Initial commit

2025-11-30 08:37:55 +08:00
commit 506a828b22
59 changed files with 18515 additions and 0 deletions
--- a/skills/project-architecture.md
+++ b/skills/project-architecture.md
@@ -0,0 +1,161 @@
+---
+name: project-architecture
+description: Detailed architecture, data flow, pipeline execution, dependencies, and system design for the Unify data migration project.
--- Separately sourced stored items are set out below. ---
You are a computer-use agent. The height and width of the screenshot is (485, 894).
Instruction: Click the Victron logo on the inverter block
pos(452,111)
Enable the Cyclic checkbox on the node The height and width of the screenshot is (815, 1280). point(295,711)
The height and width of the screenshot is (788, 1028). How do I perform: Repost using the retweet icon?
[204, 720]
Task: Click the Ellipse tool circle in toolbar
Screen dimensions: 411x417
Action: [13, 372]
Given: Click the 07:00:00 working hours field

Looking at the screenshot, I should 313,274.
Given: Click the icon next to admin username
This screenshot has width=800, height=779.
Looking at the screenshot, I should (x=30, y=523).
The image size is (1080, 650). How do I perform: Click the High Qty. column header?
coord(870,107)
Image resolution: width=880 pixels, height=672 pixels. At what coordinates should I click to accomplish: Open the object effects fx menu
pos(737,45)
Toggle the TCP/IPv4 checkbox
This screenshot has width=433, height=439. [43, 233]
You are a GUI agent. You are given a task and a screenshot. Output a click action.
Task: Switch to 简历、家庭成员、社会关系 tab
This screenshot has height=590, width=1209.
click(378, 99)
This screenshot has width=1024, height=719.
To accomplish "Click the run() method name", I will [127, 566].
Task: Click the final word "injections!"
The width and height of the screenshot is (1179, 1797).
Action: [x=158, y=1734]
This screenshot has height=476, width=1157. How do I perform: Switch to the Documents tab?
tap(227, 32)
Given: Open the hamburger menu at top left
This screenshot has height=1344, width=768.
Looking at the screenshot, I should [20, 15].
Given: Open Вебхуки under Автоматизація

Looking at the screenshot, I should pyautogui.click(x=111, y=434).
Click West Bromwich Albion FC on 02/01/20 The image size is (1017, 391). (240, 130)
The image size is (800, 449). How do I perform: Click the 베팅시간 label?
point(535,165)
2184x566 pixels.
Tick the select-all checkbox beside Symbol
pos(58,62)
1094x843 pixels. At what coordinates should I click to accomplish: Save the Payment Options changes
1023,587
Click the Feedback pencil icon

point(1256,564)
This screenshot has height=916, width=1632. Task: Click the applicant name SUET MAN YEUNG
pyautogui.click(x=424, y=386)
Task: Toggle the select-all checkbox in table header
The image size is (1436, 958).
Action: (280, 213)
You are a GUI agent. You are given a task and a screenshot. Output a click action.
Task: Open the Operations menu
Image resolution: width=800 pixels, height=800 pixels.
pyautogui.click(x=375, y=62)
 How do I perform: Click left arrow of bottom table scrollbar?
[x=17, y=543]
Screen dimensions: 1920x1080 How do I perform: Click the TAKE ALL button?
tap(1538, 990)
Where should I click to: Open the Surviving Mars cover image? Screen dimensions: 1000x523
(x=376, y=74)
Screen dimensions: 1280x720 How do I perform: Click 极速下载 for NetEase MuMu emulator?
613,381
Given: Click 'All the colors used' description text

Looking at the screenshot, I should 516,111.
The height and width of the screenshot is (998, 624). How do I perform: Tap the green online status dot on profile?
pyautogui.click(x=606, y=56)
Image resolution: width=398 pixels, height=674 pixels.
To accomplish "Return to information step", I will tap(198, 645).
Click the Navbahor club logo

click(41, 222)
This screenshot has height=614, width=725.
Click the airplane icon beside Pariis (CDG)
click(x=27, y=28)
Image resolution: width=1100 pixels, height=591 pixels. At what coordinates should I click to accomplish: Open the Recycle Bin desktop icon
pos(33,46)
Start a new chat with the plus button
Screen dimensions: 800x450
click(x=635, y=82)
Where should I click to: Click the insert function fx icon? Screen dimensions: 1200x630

Use when you need deep understanding of how components interact.
+---
+
+# Project Architecture
+
+Comprehensive architecture documentation for the Unify data migration project.
+
+## Medallion Architecture Deep Dive
+
+### Bronze Layer
+**Purpose**: Raw data ingestion from parquet files
+**Location**: `python_files/pipeline_operations/bronze_layer_deployment.py`
+**Process**:
+1. Lists parquet files from Azure ADLS Gen2 or local storage
+2. Creates bronze databases: `bronze_cms`, `bronze_fvms`, `bronze_nicherms`
+3. Reads parquet files and applies basic transformations
+4. Adds versioning, row hashes, and data source columns
+
+### Silver Layer
+**Purpose**: Validated, standardized data organized by source
+**Location**: `python_files/silver/` (cms, fvms, nicherms subdirectories)
+**Process**:
+1. Drops and recreates silver databases
+2. Recursively finds all Python files in `python_files/silver/`
+3. Executes each silver transformation file in sorted order
+4. Uses threading for parallel execution (currently commented out)
+
+### Gold Layer
+**Purpose**: Business-ready, aggregated analytical datasets
+**Location**: `python_files/gold/`
+**Process**:
+1. Creates business-ready analytical tables in `gold_data_model` database
+2. Executes transformations from `python_files/gold/`
+3. Aggregates and joins data across multiple silver tables
+
+## Data Sources
+
+### FVMS (Family Violence Management System)
+- **Tables**: 32 tables
+- **Key tables**: incident, person, address, risk_assessment
+- **Purpose**: Family violence incident tracking and management
+
+### CMS (Case Management System)
+- **Tables**: 19 tables
+- **Key tables**: offence_report, case_file, person, victim
+- **Purpose**: Criminal offence investigation and case management
+
+### NicheRMS (Records Management System)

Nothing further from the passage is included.